The 21st century is all about data, and IoT devices excel at producing it. The world has generated more data in 2017 than in the previous 5000 years added together. When you feel your data analysts cannot handle the amount of data, or that their analysis is one step behind, machine learning may be your way out of a tangled data mess.
A Century of Data
When it comes to the usefulness of data, there is never too much data; however, when it comes to storing that data or processing it, the more data you collect, the more difficulties — IoT devices excel at producing vast chunks of data. Some devices or sensors produce data every second and even every millisecond: multiply that by thousands or millions of devices, and you quickly drown in a sea of data.
Big Data and IoT Devices
Most predictions for 2018 say machine learning will go beyond the lab this year and, by processing the data found in the IoT, machine learning will turn data into actionable insight.
The need for Machine Learning in an IoT based environment was born as decision makers are overwhelmed not only by the amount of generated data but by the necessity of reacting instantly to the surroundings. CEOs, Data Scientists and Data Analysts usually look at the collected data to draw conclusions and make forecasts — but IoT data is just too fast. By the time the data scientist arrives at work and manages to finish the analysis, the situation may have already changed, and the actions suggested by data a couple of hours old may be obsolete.
Enter machine learning, the IT “sub-branch” to take over this job.
The Big Data Virtual Assistant
Imagine a flow of data coming in at high-speed, from various devices. All that data, commonly known as sensor data if IoT devices generate it, is being cascaded into a data lake, and the data scientist needs to overwatch it, process it, and analyze it. To act immediately to what is happening, you need fast response time to change. To react, you need to know, and knowledge in real-time is something that an AI can currently have slightly quicker than humans, as such, you could use the help of a Big Data Virtual Assistant. However, the lack of intuition, context understanding, and correlations make AI limited. Singularity may not be so far away, but we are not there just yet.

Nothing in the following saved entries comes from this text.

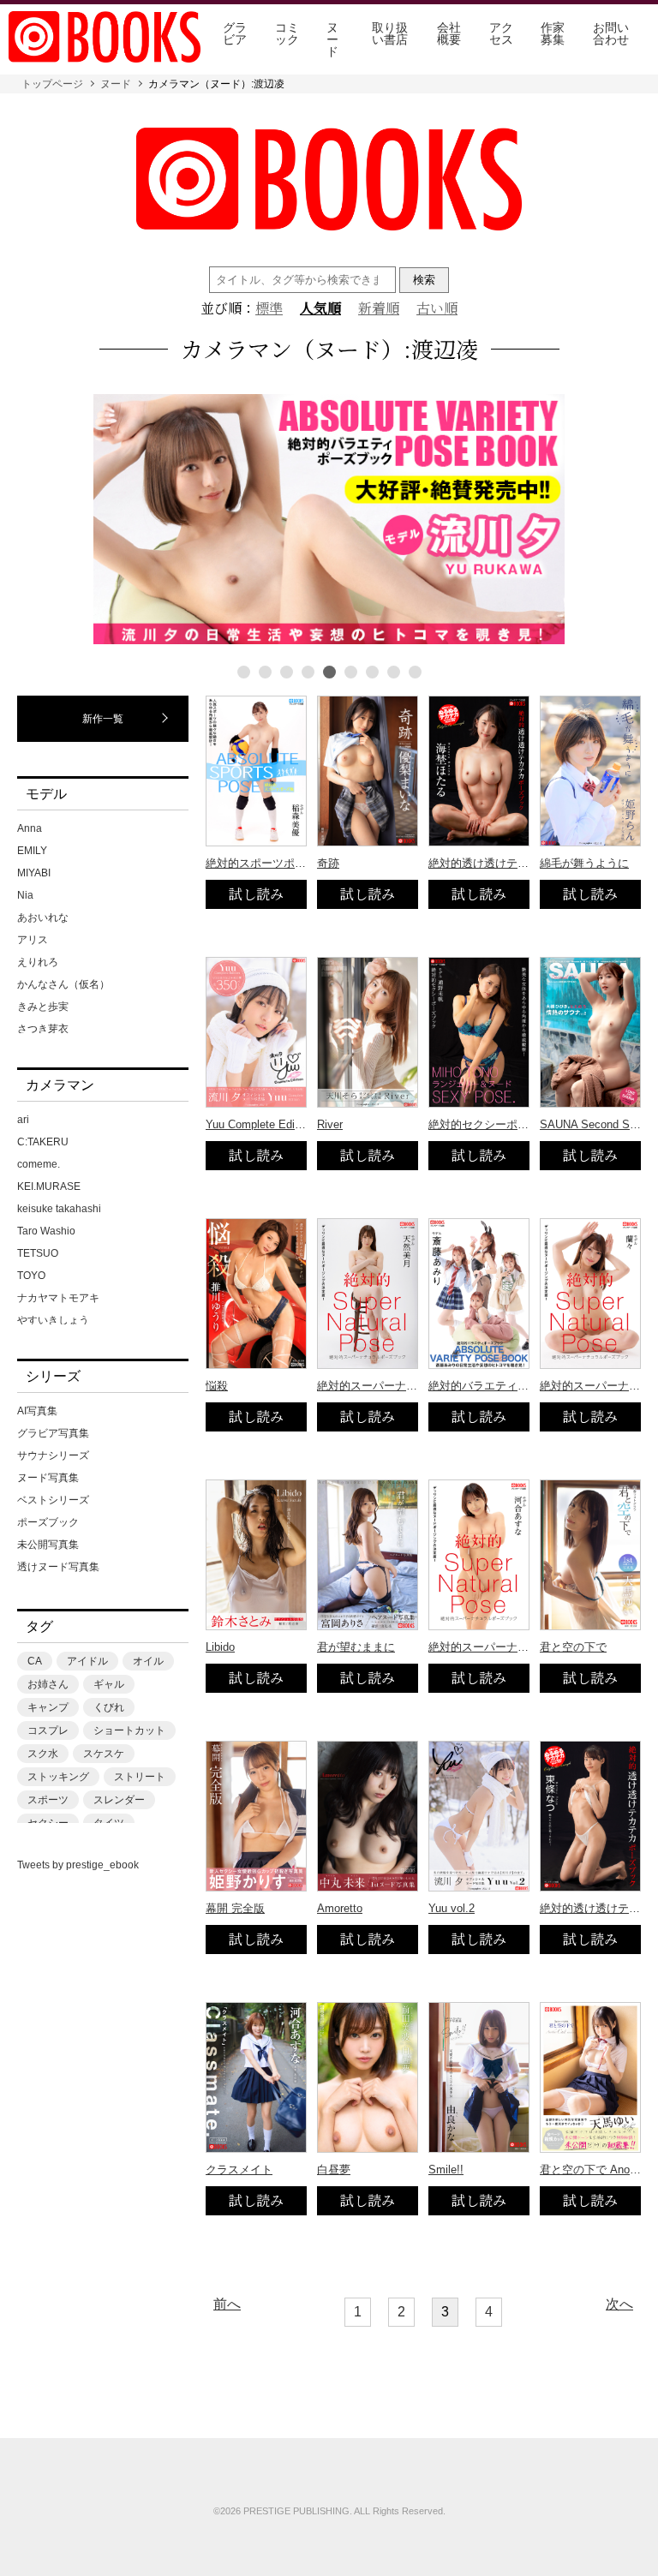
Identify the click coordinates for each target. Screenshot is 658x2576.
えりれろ (37, 962)
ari (23, 1120)
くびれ (108, 1707)
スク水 (42, 1754)
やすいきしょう (53, 1320)
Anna (29, 828)
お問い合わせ (611, 33)
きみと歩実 (43, 1006)
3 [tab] (286, 672)
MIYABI (34, 873)
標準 (269, 308)
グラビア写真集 (53, 1433)
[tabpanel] (329, 520)
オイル (148, 1661)
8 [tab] (393, 672)
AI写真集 (37, 1411)
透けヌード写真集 (58, 1567)
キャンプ (48, 1707)
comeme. (38, 1164)
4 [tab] (308, 672)
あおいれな (43, 917)
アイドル (87, 1661)
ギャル (108, 1684)
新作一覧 (102, 719)
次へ (619, 2304)
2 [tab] (265, 672)
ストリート (139, 1777)
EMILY (32, 851)
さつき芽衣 (43, 1029)
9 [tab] (415, 672)
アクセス (501, 33)
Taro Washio (46, 1231)
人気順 (320, 308)
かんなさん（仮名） (63, 984)
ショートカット (129, 1730)
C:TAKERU (43, 1142)
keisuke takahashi (59, 1209)
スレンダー (119, 1800)
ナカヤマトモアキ (58, 1298)
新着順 (378, 308)
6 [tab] (350, 672)
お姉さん (48, 1684)
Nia (25, 895)
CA (34, 1661)
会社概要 (449, 33)
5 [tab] (329, 672)
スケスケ (103, 1754)
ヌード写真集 (48, 1478)
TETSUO (37, 1253)
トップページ (52, 84)
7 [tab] (372, 672)
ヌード (332, 39)
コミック (287, 33)
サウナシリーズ (53, 1455)
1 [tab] (243, 672)
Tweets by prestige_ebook (78, 1865)
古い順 (437, 308)
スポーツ (48, 1800)
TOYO (31, 1275)
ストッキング (58, 1777)
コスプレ (48, 1730)
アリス (32, 940)
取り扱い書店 (390, 33)
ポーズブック (48, 1522)
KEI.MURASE (49, 1186)
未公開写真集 (48, 1544)
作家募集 (553, 33)
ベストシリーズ (53, 1500)
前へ (227, 2304)
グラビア (235, 33)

In this context, the practical approach for AI & Machine Learning in business is still limited, and can be viewed as a bonus, but not as a replacement. With the multitude of data coming in from various IoT devices, Data Scientists can be overwhelmed with the information they need to process. The advantages of an AI, in this case, are straightforward: fast response time. A data scientist can survive without AI or Machine Learning, but it is like surviving without a smartphone in 2018. We can, but do we want to? As such, you can view AI as being your virtual assistant that complements your Data Science department.
With sensor data, the most common type of data generated by IoT devices, a frequent task is to detect anomalies. Anomaly detection refers to the problem of finding patterns in data that do not conform to expected behavior. Anomaly detection attempts to quantify the usual or acceptable behavior and flags other irregular behaviors as potentially intrusive, as stated in the book Anomaly Detection with Machine Learning by Hanna Blomquist and Johanna Möller.
With Machine Learning, one can determine if a data instance is correct or not with the help of data-driven prediction. It can also be formulated as optimizing a performance criterion by making predictions from models built on knowledge of past data. Machine Learning is about learning, adapting, recognizing and optimizing – in short, to be intelligent.
As such, instead of reacting late to changes that could be vital to your business, your AI-robot friend can inform the management teams instantly of any changes, and action can be taken immediately.
We do envision a future in which smart robots may replace humanity, but while we are working towards the singularity, AI can be regarded as our robot colleagues that help us make faster decisions, at least when it comes to analyzing sensor data, or another type of real-time generated data.
AIs are built with a purpose, and most of them are programmed to achieve that purpose alone. Just because your AI is good at spotting anomalies, it does not mean it will correctly set your medical diagnostics. As such, in the case of IoT, AI & Machine Learning, the value proposition sits within the fast access to information, while the Data Scientist, the CIO, or CEO are still responsible for the decision making process. If further help is needed for making the right call, someone can surely build a dedicated AI for that, but never ignore your intuition and power of deduction from context. That’s something an AI can’t achieve yet.
Conclusion: AI & Humans working together for a brighter future
Robots and humans can work together in harmony, and we can set aside, at least for a while, the apocalyptic vision of AIs taking over the world and our jobs. If we look at the present, AI & Machine Learning helps us get faster responses, quickly make correlations, get answers to questions we have not even thought of asking years ago. Overal, it simplifies our lives in both terms of business decisions, as well as a way of life.
Detect anomalies, spot patterns, see the future. It is no longer magic. It is Big Data.